In the case of primary radical prostatectomy, patients with adverse surgical features would undergo adjuvant radiation, but very little is known if (and how) these adverse features at SRP impact distant outcomes, and therefore, how to manage patients with locally advanced disease. Notably, in our cohort, high preoperative SII was a valuable, independent risk stratification tool for the two most important outcomes—CSS and OS. Despite the low number of these events, which are the likely cause for high hazard ratios and broad 95% confidence intervals, the association was robust, and SII enabled a clinically relevant increase of the accuracy of preoperative reference models. In this context, high preoperative SII has two important clinical implications. First, patients with high SII might be considered for other treatment modalities such as systemic therapy, as their clinical benefit of SRP is low. Second, if treated with SRP, these patients should undergo more scrutinous surveillance after SRP. In PCa, SII prognostic value was only evaluated in the context of CRPC patients treated with systemic therapy [9, 21, 29]. In a study of Man et al., high SII (> 535) was associated with OS in the multivariable model (HR 2.133, 95% CI 1.163–3.913, p = 0.014) [30]. Lolli et al. found that high SII (≥ 535) was an independent prognostic factor for OS in CRPC patients treated with abiraterone (HR 2.08, 95% CI 1.48–2.92, p < 0.01) [29]. Furthermore, in another study, analyzing 104 patients with metastatic CRPC treated with sequential therapy, SII (≥ 200) prognosticated worse OS (HR 9.6, 95% CI 4.7–19.5, p < 0.01) and progression-free survival (HR 17.4, 95% CI 9.2–33.0, p < 0.01) [31]. This is contradictory to the recent study of Stangl-Kremser et al. who did not find a significant association between SII > 200 and overall survival in the CRPC cohort treated with docetaxel (HR 1.0, 95% CI 0.9–1.0, p = 0.06) [21]. The association between and SII was also reported in other solid tumors [23, 32]. For example, Hu et al. analyzed 646 non-metastatic renal cell carcinoma patients treated with nephrectomy and found high SII (> 529) as an independent predictor of CSS (HR = 2.17, 95% CI 1.33–3.55, p = 0.002) and OS (HR = 2.26, 95% CI 1.44–3.54, p < 0.001) [32]. Also, in a recent meta-analysis of eight studies, Zhang et al. determined high SII as a prognostic factor for worse OS (HR = 1.79, 95% CI 1.33–2.42, p < 0.001) in breast cancer patients [23].
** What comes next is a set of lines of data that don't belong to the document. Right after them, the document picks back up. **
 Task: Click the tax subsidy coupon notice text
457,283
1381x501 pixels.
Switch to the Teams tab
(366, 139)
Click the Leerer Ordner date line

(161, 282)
Our study has several limitations. This is a retrospective, multicenter study without central pathology examination and modest follow-up. Besides, patients were initially treated with various radiation therapy modalities and operated in multiple centers, and therefore surgical techniques and experiences could differ. Also, centers did not provide details on complications and concomitant diseases, but reported scores based on validated classifications (e.g. Clavien-Dindo and ASA). Furthermore, the SII level might have been biased by the presence of an autoimmune disease or chronic medical condition that can affect SII levels. Also, patients did not undergo PSMA PET-CT imaging for staging, which could result in the inclusion of patients with undetected metastases. Despite these flaws, we presented the first study, which comprehensively analyzed the role of SII in radio-recurrent PCa treated with SRP. Considering the paucity of available biomarkers in radio-recurrent PCa managed surgically, we believe our study provided substantial input to this field. Further studies with a prospective design are needed for validation of these results.

Conclusions

In radio-recurrent PCa patients, high SII was associated with adverse pathological features at SRP and survival after SRP. Preoperative SII could help identify patients who might benefit from novel imaging modalities, multimodal therapy or a closer posttreatment surveillance. Moreover, SII could improve the accuracy of currently utilized preoperative prognostic factors for CSS and OS. Further studies with a prospective design are needed for validation of these results.